Alors que les populations continuent de fuir leurs villages, que la pauvreté s’aggrave et que les économies des zones touchées par les conflits sont de plus en plus fragilisées, la priorité devrait être de mettre fin aux violences et de permettre aux populations de retrouver une vie normale, plutôt que de chercher constamment à identifier un ennemi ou un adversaire politique.
Kabuya laisse une question majeure : quand la RDC résoudra-t-elle ses propres problèmes ?

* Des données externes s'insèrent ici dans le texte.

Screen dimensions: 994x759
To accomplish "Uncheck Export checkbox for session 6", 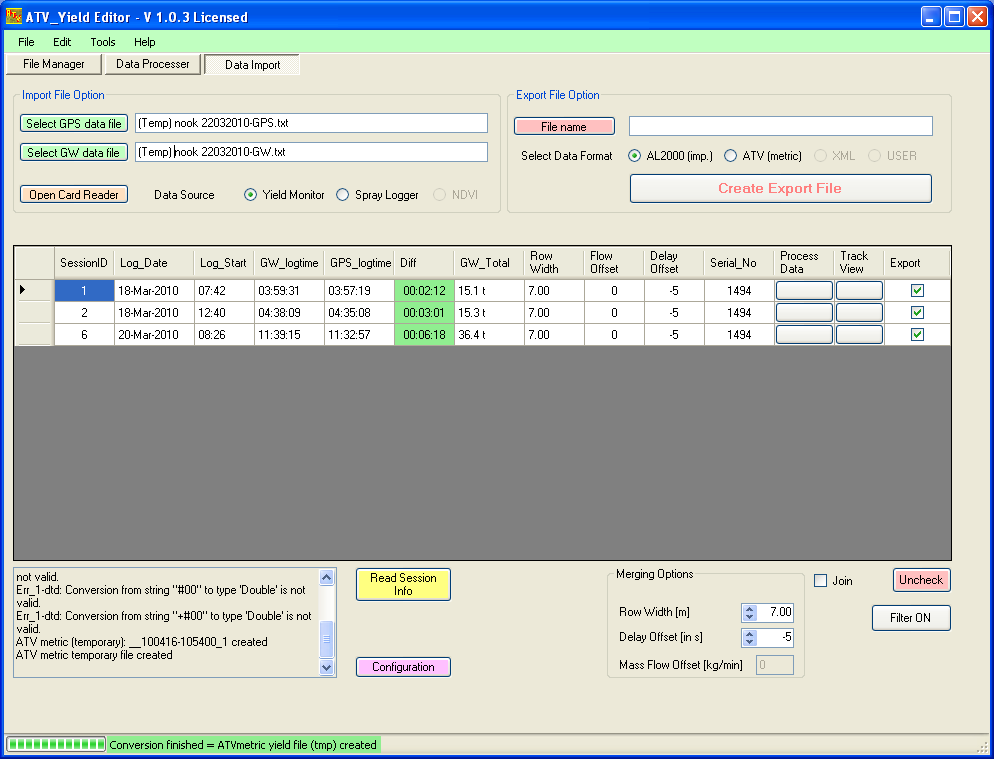I will tap(917, 335).
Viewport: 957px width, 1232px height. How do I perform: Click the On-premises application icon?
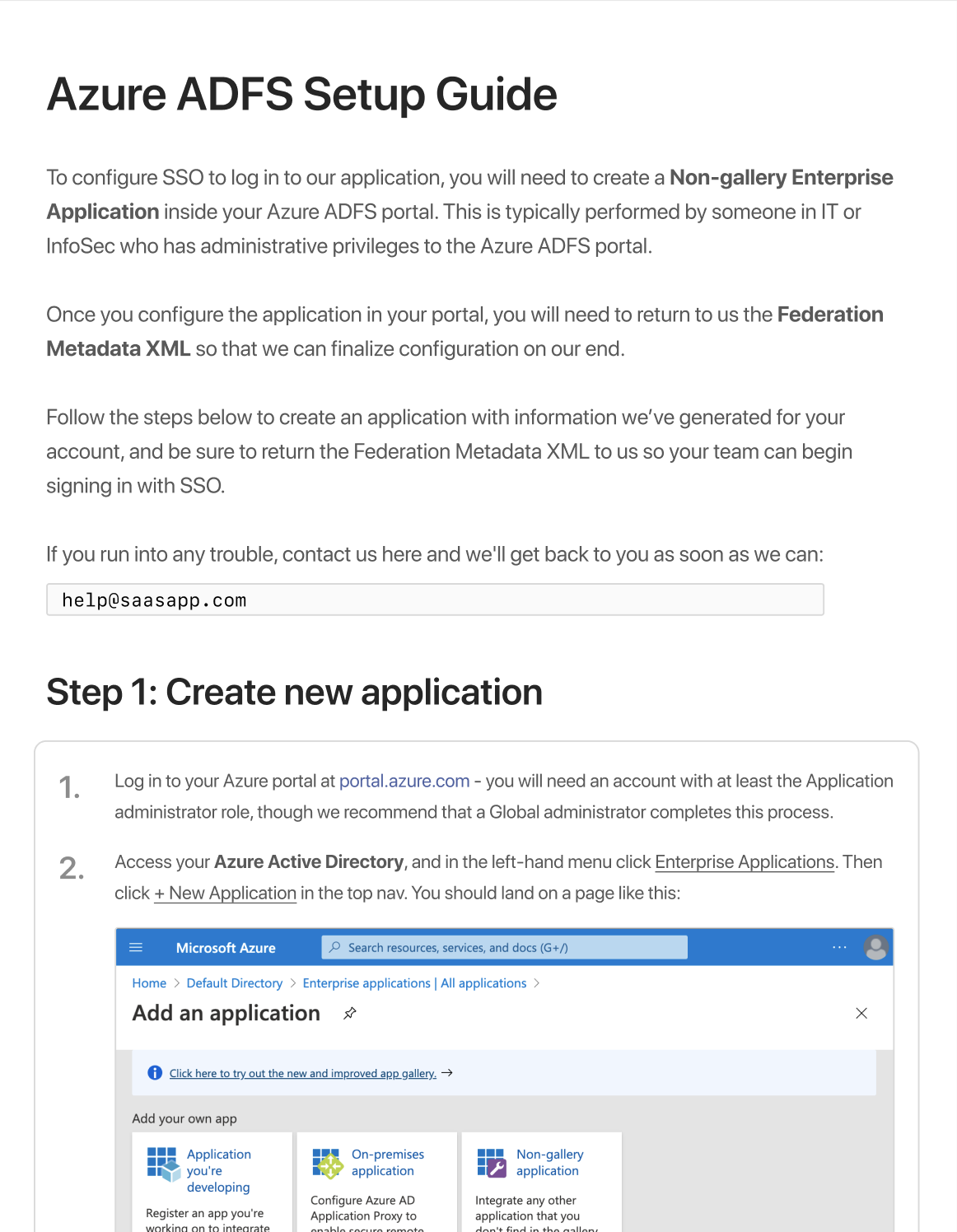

La déclaration d’Augustin Kabuya peut s’inscrire dans la ligne politique de l’UDPS visant à défendre le pouvoir du président Félix Tshisekedi. Elle soulève toutefois une question fondamentale : jusqu’à quand les autorités congolaises se concentreront-elles sur les actions du Rwanda, au lieu de mettre davantage l’accent sur les moyens de résoudre les problèmes auxquels sont confrontés les citoyens congolais ?
Établir un lien entre la fin du pouvoir de Félix Tshisekedi et celle de Paul Kagame ne change en rien les conditions de vie des populations du Kivu.
Les citoyens ont besoin de sécurité, de routes, d’écoles, d’hôpitaux, d’activités économiques fonctionnelles et d’un État capable de les protéger.
Alors que les conflits dans l’est de la RDC continuent d’avoir de lourdes conséquences sur la vie des populations, l’histoire jugera la gouvernance des dirigeants à travers les résultats obtenus pour leurs citoyens, et non simplement à travers leur capacité à accuser leurs voisins.